About Heligeom
Heligeom aims at characterizing, manipulating and assembling structural units with a screw organization,
in which the structural units may be individual proteins or protein hetero-multimers.
Heligeom relies on structures of monomer-monomer interfaces both for defining the transformation and for constructing representative filaments.
Screw & Helical Parameters
Heligeom is based on a representation of an arbitrary spatial displacement of a rigid body in terms of a screw transformation.
A screw motion is defined by the six degrees of freedom associated with a rotation in 3D around a specified axis and a translation along this axis.
The Heligeom webserver is based on the PTools library,
in which screw motions are calculated and stored in a compact implementation from the 4x4 rotation-translation matrix provided by superposition of the input protein monomers. The user may also specify a quasi-rigid core region of the input proteins for defining the screw transformation.
The screw transformation is defined by:
- the position P and direction Ω of a screw axis
- a rotation θ around this axis
- a translation trans parallel to the axis
Parameters describing the helix or ring shape, i.e. the pitch, the number of monomers per turn nb and the direction of rotation dir, are derived from the screw parameters as follows:
- The pitch is the distance of one helical turn measured along the helix axis.
- The monomer per turn is the number of monomers needed for exactly one turn of the helix.
- The Handedness is the direction of rotation around the axis.
- The 2 distances (IntR and ExtR) are the minimal and maximal distances between the screw axis and the atoms of the oligomeric filament.

Comparison of interfaces
If two interfaces are provided, the server provides both sets of helical parameters and additionally computes the fNAT : the fraction of residue-residue contacts shared in the two interfaces, which is a measure of interface similarity commonly used to evaluate protein-protein docking predictions (see the home page for an example.)
Construction of one oligomer
Based on the Screw geometry, the Heligeom web server can construct structures of desired length (the number of assembled monomers is limited to 100), which can be downloaded as .pdb or .mmcif files.
For convenience, the server can be requested to align the helix axis of the generated complex with the Z-axis.
In case the helical analysis has been restricted to a core protein region (see above), the whole protein may nevertheless be used for construction, in which case
all regions will undergo the screw transformation defined by the core region.
Targeted adjustment (i.e Flattening)
Heligeom can be used to adjust an experimental or a predicted helical assembly having a small pitch and a number of monomers per turn close to an integer value N
to attain a ring structure, with zero pitch and precisely N monomers per turn, using a method described in [1].
In short, after calculating the screw parameters for two interacting subunits, the adjustment process consists
in slightly re-positioning and re-orienting the first subunit with respect to the screw axis, which is kept fixed, in such a way that
an acceptable interaction energy is obtained between subunit 1 and its image
obtained via rotation by 2π/N in the plane perpendicular to the axis.
Initial radial positioning of the first subunit center of mass with respect to the axis is evaluated using simple geometrical considerations.
Subsequently, an exploration is carried out using concerted rigid-body moves consisting of radial translations of the interacting subunits and rotations around their centers of mass,
which are accepted or rejected based on a Metropolis Monte Carlo criterion.
The process employs a reduced representation of the proteins [2] in order to decrease the sensitivity to side chain conformational variability at the interface.
References
- Boyer B, Ezelin J, Poulain P, Saladin A, Zacharias M, Robert C H, and Prévost C (2015)
An Integrative Approach to the Study of Filamentous Oligomeric Assemblies, with Application to RecA. PLOS ONE 10(3): e0116414.

# Work instruction 1
Summarize the Heligeom overview in two sentences.
# Work instruction 2
Repeat the passage of the Heligeom overview starting with "In case the" and going on through "the core region.".
The material that comes next is drawn from a separate source.

# Raw data
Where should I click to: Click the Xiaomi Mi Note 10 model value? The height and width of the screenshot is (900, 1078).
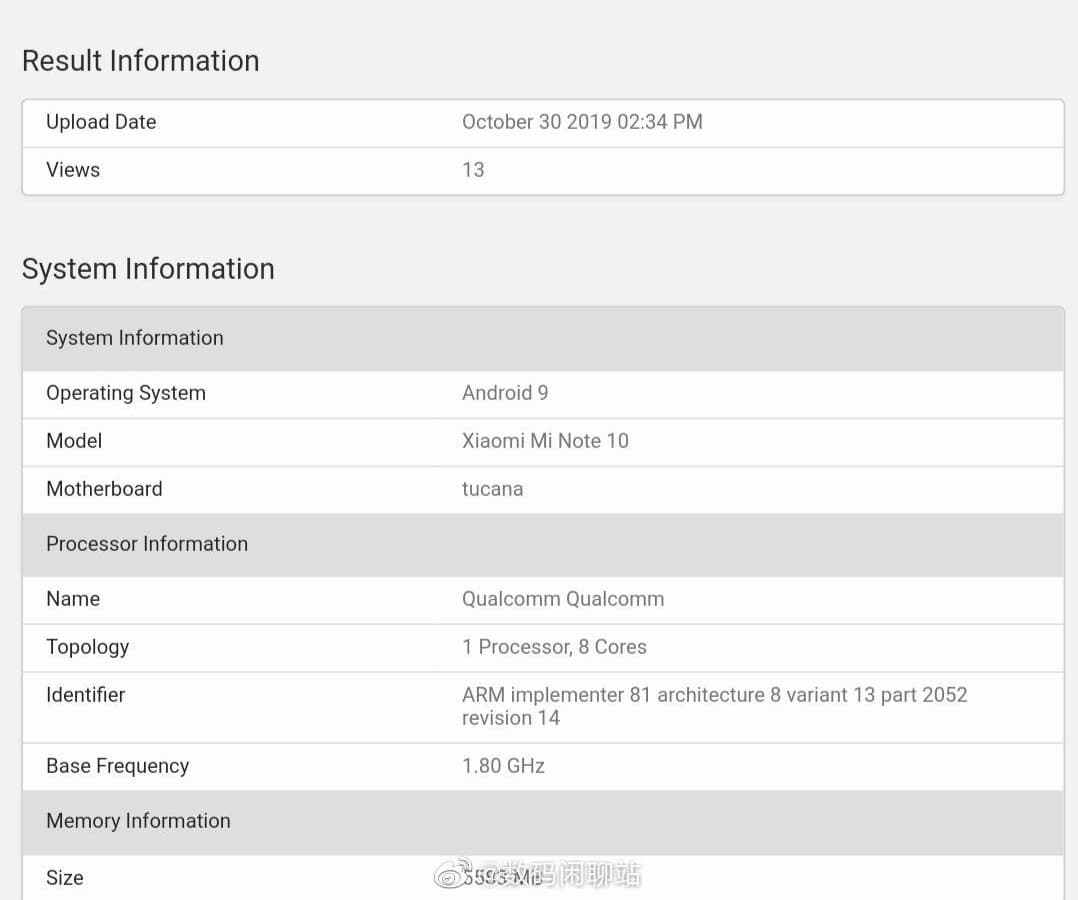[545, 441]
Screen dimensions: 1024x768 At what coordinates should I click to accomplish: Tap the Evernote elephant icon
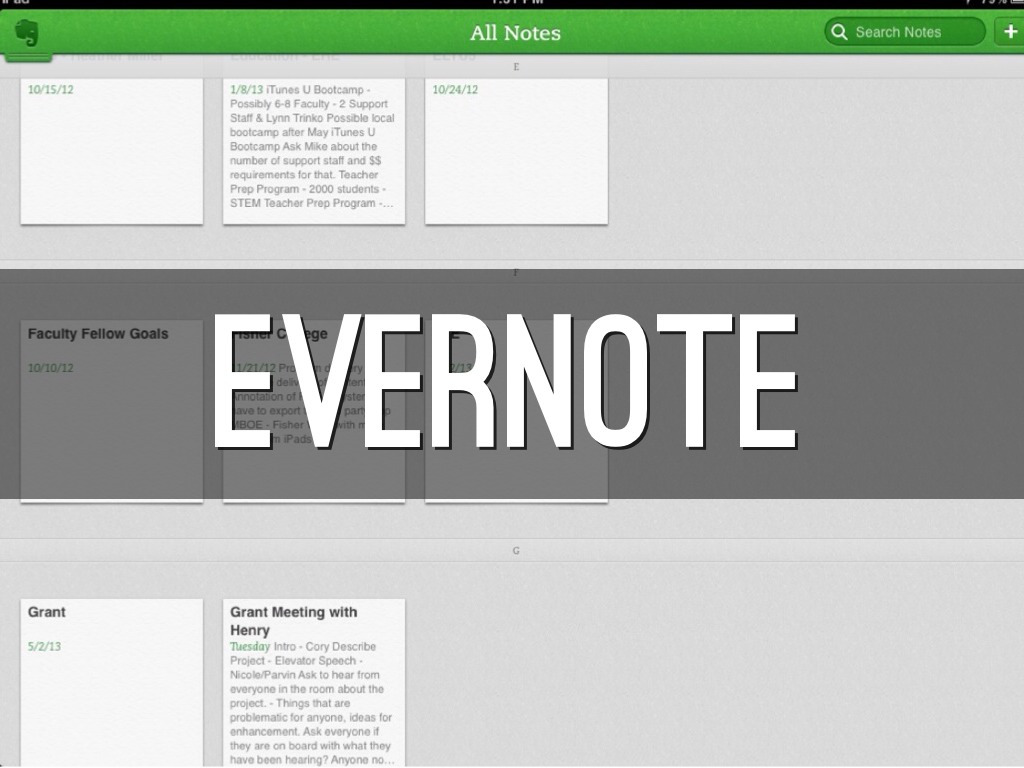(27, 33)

==

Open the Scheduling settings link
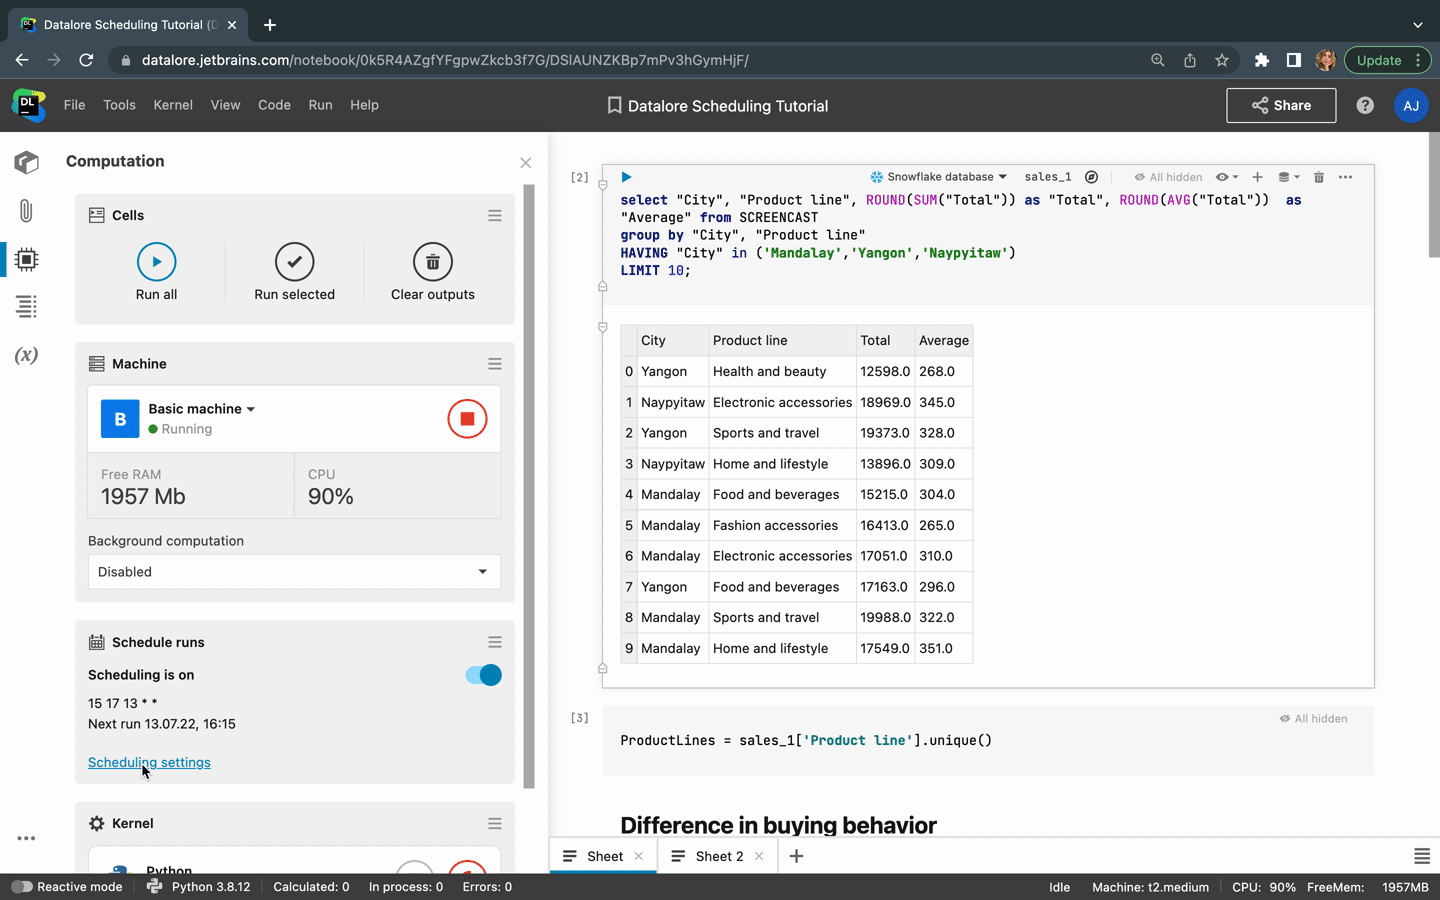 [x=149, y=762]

---

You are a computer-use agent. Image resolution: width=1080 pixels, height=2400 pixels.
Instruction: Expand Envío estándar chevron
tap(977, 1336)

# Exercise answer 1
Heligeom characterizes, manipulates and assembles structural units with a screw organization, such as individual proteins or protein hetero-multimers, relying on structures of monomer-monomer interfaces. It represents the displacement between monomers as a screw transformation from which helical parameters are derived, and it can compare two interfaces, construct oligomers of up to 100 monomers, and adjust helical assemblies with a small pitch into ring structures.

# Exercise answer 2
In case the helical analysis has been restricted to a core protein region (see above), the whole protein may nevertheless be used for construction, in which case
all regions will undergo the screw transformation defined by the core region.